Os dois lados da questão – a centenária campanha
republicana e o pesado e crescente passivo da monarquia – sempre foram negadas
pelos monarquistas brasileiros, sejam os antigos, sejam os recentes; sejam os
explícitos, como Eduardo Prado, Oliveira Vianna ou José Murilo de Carvalho,
sejam os disfarçados, como Lília Schwarcz ou Carlos Fico. Em diferentes graus e
com variadas ênfases, os meios adotados por esses autores são simples e
conhecidos: (1) negação da realidade histórica e/ou das virtudes morais e
políticas da república; (2) mistificação da monarquia por meio da omissão de
todos os problemas indicados acima.
Para que não reste dúvida: desde o século XVIII até a
Proclamação da República (e mesmo além), o republicanismo foi proposto de
maneira sincera e generosa, como a necessária condição para o desenvolvimento
brasileiro, com liberdades civis, políticas e sociais. A campanha republicana,
paralelamente à campanha abolicionista, ganhou as ruas e as massas, sendo
celebrada na cultura popular (modinhas, literatura, músicas, poemas, contos
etc.): em outras palavras, muito longe da mistificação monarquista, o povo não
estava alheio nem assistiu como uma besta à Proclamação.
Opondo-se à opressão e ao autoritarismo monárquico
(colonial ou nacional), o que se desejava com a utopia republicana, era – para
usar termos atuais – ampliar a esfera pública e o espaço da cidadania no país.
Aliás, é importante notar que, como prova tanto da sincera proposta de cidadania
dos republicanos quanto da negação crítica dos (cripto)monarquistas, houve
políticos e intelectuais que propuseram que o próprio imperador acabasse com a
monarquia, proclamasse a república e candidatasse-se a presidente. Essa
proposta era a dos positivistas (Miguel Lemos e R. Teixeira Mendes à frente),
para que o imperador realizasse ele mesmo a necessária transição do regime;
entretanto, como é ao mesmo tempo conveniente, fácil e hipócrita ridicularizar
a única proposta que conjugaria a mudança de regime com a alteração pacífica de
status quo, a sugestão feita com ampla publicidade e durante anos pelos
positivistas é atualmente ignorada ou desprezada pelos historiadores
(marxistas, liberais e/ou (cripto)monarquistas), que também criticam o suposto caráter
golpista da república. Como se vê, nesse jogo retórico não há qualquer opção em
favor da república e a única opção “boa” seria a permanência da monarquia, com
o autoritarismo centralizador, a política excludente e de castas com religião
oficial de Estado, o atraso social e econômico, o imperialismo externo.

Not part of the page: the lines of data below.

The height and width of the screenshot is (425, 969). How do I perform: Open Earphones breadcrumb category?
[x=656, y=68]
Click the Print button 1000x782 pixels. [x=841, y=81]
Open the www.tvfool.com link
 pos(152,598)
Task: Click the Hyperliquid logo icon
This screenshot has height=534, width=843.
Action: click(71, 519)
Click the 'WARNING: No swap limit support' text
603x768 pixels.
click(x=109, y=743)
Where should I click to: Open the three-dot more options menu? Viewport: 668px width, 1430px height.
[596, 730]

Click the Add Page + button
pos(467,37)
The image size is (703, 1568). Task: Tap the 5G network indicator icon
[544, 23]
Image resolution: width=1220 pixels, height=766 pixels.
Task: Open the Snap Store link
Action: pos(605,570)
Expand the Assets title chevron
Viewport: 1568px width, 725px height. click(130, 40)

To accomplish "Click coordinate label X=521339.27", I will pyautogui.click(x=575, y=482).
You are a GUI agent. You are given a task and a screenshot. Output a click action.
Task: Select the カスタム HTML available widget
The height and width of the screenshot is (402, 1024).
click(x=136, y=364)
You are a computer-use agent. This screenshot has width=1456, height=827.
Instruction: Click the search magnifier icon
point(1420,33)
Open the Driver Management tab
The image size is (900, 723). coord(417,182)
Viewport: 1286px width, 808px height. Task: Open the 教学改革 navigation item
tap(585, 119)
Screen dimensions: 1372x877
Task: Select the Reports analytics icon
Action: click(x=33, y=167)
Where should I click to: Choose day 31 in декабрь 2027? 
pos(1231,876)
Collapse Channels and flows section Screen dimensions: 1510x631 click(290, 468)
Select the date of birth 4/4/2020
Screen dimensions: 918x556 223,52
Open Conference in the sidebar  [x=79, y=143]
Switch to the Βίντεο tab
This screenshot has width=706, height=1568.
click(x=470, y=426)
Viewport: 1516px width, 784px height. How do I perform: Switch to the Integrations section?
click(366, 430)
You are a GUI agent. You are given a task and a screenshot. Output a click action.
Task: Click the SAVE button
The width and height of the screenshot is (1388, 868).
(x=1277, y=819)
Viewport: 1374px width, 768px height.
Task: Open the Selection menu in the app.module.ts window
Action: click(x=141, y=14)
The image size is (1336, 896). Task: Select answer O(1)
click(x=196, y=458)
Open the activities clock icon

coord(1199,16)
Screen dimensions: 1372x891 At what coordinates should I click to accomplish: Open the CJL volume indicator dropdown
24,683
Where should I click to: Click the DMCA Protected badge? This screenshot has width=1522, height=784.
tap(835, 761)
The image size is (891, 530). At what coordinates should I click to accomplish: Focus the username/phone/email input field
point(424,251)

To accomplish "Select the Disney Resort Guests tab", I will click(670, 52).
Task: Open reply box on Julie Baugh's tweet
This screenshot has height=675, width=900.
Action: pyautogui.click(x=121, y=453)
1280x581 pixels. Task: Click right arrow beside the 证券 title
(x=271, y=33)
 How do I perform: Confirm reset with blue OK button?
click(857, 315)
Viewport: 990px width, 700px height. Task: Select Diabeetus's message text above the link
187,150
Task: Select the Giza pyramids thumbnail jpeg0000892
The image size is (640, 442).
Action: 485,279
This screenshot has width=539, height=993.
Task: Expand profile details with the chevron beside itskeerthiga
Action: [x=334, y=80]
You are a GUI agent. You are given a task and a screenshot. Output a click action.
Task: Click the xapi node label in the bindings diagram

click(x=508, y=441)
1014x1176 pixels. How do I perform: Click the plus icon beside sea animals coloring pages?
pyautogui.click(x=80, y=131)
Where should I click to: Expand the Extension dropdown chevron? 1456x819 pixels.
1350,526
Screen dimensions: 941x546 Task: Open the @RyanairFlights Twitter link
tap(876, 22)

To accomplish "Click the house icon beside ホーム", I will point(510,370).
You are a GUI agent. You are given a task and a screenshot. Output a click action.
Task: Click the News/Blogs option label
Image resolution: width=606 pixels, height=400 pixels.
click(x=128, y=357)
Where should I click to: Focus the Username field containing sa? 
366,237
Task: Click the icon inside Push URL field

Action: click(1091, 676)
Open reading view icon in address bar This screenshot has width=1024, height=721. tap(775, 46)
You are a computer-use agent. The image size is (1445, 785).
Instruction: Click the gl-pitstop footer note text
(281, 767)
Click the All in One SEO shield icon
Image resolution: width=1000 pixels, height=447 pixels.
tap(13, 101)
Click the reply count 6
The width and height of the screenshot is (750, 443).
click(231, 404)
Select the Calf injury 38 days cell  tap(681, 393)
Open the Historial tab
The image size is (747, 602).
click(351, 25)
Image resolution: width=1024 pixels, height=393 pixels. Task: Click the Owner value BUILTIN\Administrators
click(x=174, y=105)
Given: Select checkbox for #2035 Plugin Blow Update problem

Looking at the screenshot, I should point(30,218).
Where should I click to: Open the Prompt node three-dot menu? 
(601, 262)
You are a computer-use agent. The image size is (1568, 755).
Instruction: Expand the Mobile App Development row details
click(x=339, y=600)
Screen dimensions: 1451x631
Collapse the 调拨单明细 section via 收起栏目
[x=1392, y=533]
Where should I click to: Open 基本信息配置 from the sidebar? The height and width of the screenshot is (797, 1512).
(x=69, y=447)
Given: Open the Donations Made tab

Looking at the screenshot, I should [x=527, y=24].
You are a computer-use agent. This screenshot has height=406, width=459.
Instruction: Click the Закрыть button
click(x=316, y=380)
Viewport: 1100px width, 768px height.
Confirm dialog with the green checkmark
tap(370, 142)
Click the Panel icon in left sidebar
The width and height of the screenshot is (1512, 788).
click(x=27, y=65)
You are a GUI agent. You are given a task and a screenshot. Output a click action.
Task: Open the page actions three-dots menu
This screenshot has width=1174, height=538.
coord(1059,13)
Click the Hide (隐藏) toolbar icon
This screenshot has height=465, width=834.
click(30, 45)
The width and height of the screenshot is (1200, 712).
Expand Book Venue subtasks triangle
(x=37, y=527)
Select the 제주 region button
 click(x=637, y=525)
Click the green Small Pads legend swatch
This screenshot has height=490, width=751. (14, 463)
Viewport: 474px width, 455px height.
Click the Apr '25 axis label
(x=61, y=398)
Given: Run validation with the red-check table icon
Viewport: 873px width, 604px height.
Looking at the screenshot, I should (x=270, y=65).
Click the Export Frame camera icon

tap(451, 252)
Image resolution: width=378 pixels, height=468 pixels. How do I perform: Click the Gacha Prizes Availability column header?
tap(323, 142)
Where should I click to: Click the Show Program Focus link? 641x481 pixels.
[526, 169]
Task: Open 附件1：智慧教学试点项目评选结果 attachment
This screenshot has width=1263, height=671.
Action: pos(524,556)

Todas as afirmações acima se baseiam em ampla literatura
histórica, sociológica, artística etc. e deixam claro que, pura e simplesmente,
é falsa a afirmação corrente de que a Proclamação da República teria sido
meramente uma quartelada realizada por oficiais autoritários e sedentos do
poder civil, contra uma população alienada. A Proclamação da República, em 15
de novembro de 1889, teve amplo apoio social (civil e militar, das elites às
massas, do Norte ao Sul do país), correspondendo tanto a necessidades coletivas
urgentes como a anseios profundos: foi um movimento legítimo e em favor das
mais generosas, livres e fraternas utopias políticas.
Em face do desprezo que intelectuais, meios de comunicação
e políticos votam hoje à república, não é de estranhar a crise política e
social que vivemos e que opõe a ordem ao progresso. Já argumentamos várias
vezes: recuperar esses ideais republicanos é uma necessidade atual
urgente.
5.1.2. Além dos comentários acima, algumas reflexões adicionais podem ser feitas, mas que não couberam no texto do jornal e/ou de que não nos lembramos quando escrevemos o artigo acima:
5.1.2.1. A respeito da ampla e popular propaganda republicana anterior ao 15 de Novembro, fomos lembrados no Instagram da atividade dos clubes republicanos e de muitos propagandistas civis, como Silva Jardim, além do Catecismo republicano, de Alberto Sales
5.1.2.2. Benjamin Constant, o grande articulador da República, não queria dar um golpe, da mesma forma que os demais membros do grupo
5.1.2.3. Benjamin Constant, embora fosse militar e professor na Escola Militar, dava uma orientação resolutamente civilista para o seu ensino – o que, diga-se de passagem, foi duramente combatido nas décadas seguintes pelos mesmos militares que apoiaram ou deram orientações fascistas à atuação dos militares
5.1.2.4. A referência a Lília Schwarcz não pode ser minimizada: além de autora de inúmeros livros que degradam a República em nome de uma criticidade suspeita e/ou superficial, ela é esposa do dono do grupo editorial Companhia das Letras – e essa empresa, explorando interesses comerciais, tem uma larga produção contrária à República
5.1.2.5. A preocupação com a legitimidade da República é tão grande e tão séria que esse regime foi submetido a um plebiscito, ou seja, a uma consulta popular
5.1.2.5.1. Esse plebiscito, ocorrido em 1993, acabou de uma vez por todas as pretensões de retorno à monarquia, embora – com a reveladora exceção de nós, positivistas – não tenha sido aproveitado para uma reflexão sobre o que significa a República
5.1.2.5.2. Por outro lado, a monarquia jamais se submeteu nem poderia submeter-se, por si só, a uma avaliação popular (na forma de um plebiscito ou não)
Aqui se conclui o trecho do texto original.